◆ Work to be completed: Write out the records below word for word, please.

[Stored data entries]
◇ ◇ ◇ ◇ ◇ ◇ ◇
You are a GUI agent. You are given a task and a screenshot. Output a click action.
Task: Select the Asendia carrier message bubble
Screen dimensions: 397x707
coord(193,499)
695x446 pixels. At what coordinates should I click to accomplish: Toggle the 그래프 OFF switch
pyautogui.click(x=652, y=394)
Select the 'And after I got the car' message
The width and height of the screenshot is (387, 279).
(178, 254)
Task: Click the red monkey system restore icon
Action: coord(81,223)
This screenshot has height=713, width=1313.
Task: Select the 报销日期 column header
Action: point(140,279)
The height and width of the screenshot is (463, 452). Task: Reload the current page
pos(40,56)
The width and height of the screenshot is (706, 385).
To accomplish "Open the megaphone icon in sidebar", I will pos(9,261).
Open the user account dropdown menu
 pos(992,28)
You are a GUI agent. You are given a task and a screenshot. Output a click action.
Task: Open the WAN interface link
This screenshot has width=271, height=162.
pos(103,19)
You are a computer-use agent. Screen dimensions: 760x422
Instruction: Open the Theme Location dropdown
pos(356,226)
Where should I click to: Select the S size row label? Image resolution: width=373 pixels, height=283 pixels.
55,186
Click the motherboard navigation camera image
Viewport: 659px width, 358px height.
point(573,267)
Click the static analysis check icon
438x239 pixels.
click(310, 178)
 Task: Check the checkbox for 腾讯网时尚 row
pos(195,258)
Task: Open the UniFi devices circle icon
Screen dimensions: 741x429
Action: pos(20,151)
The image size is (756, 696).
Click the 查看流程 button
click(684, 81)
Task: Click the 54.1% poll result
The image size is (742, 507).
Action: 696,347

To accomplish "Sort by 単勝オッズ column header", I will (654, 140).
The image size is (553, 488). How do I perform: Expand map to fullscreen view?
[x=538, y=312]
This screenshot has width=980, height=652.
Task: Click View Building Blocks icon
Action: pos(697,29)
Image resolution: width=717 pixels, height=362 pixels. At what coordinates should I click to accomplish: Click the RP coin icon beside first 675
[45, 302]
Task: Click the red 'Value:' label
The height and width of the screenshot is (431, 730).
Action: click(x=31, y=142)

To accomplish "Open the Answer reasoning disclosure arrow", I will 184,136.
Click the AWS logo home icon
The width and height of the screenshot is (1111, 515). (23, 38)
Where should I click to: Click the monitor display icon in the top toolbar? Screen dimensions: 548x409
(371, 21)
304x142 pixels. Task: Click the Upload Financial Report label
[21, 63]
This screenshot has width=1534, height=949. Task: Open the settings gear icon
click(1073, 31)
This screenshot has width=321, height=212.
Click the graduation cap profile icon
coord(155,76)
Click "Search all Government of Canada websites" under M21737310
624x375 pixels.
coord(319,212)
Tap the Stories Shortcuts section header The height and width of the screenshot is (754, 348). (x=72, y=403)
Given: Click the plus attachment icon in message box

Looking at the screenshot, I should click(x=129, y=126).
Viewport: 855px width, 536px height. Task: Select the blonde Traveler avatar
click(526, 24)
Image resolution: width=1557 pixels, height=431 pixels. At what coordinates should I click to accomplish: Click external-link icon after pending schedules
◇ ◇ ◇ ◇ ◇ ◇ ◇
◆ Answer space:
You are a GUI agent. You are given a task and a screenshot. Output a click action.
Task: Select the Asendia carrier message bubble
Screen dimensions: 397x707
coord(193,499)
695x446 pixels. At what coordinates should I click to accomplish: Toggle the 그래프 OFF switch
pyautogui.click(x=652, y=394)
Select the 'And after I got the car' message
The width and height of the screenshot is (387, 279).
(178, 254)
Task: Click the red monkey system restore icon
Action: coord(81,223)
This screenshot has height=713, width=1313.
Task: Select the 报销日期 column header
Action: point(140,279)
The height and width of the screenshot is (463, 452). Task: Reload the current page
pos(40,56)
The width and height of the screenshot is (706, 385).
To accomplish "Open the megaphone icon in sidebar", I will pos(9,261).
Open the user account dropdown menu
 pos(992,28)
You are a GUI agent. You are given a task and a screenshot. Output a click action.
Task: Open the WAN interface link
This screenshot has width=271, height=162.
pos(103,19)
You are a computer-use agent. Screen dimensions: 760x422
Instruction: Open the Theme Location dropdown
pos(356,226)
Where should I click to: Select the S size row label? Image resolution: width=373 pixels, height=283 pixels.
55,186
Click the motherboard navigation camera image
Viewport: 659px width, 358px height.
point(573,267)
Click the static analysis check icon
438x239 pixels.
click(310, 178)
 Task: Check the checkbox for 腾讯网时尚 row
pos(195,258)
Task: Open the UniFi devices circle icon
Screen dimensions: 741x429
Action: pos(20,151)
The image size is (756, 696).
Click the 查看流程 button
click(684, 81)
Task: Click the 54.1% poll result
The image size is (742, 507).
Action: 696,347

To accomplish "Sort by 単勝オッズ column header", I will (654, 140).
The image size is (553, 488). How do I perform: Expand map to fullscreen view?
[x=538, y=312]
This screenshot has width=980, height=652.
Task: Click View Building Blocks icon
Action: pos(697,29)
Image resolution: width=717 pixels, height=362 pixels. At what coordinates should I click to accomplish: Click the RP coin icon beside first 675
[45, 302]
Task: Click the red 'Value:' label
The height and width of the screenshot is (431, 730).
Action: click(x=31, y=142)

To accomplish "Open the Answer reasoning disclosure arrow", I will 184,136.
Click the AWS logo home icon
The width and height of the screenshot is (1111, 515). (23, 38)
Where should I click to: Click the monitor display icon in the top toolbar? Screen dimensions: 548x409
(371, 21)
304x142 pixels. Task: Click the Upload Financial Report label
[21, 63]
This screenshot has width=1534, height=949. Task: Open the settings gear icon
click(1073, 31)
This screenshot has width=321, height=212.
Click the graduation cap profile icon
coord(155,76)
Click "Search all Government of Canada websites" under M21737310
624x375 pixels.
coord(319,212)
Tap the Stories Shortcuts section header The height and width of the screenshot is (754, 348). (x=72, y=403)
Given: Click the plus attachment icon in message box

Looking at the screenshot, I should click(x=129, y=126).
Viewport: 855px width, 536px height. Task: Select the blonde Traveler avatar
click(526, 24)
Image resolution: width=1557 pixels, height=431 pixels. At what coordinates should I click to accomplish: Click external-link icon after pending schedules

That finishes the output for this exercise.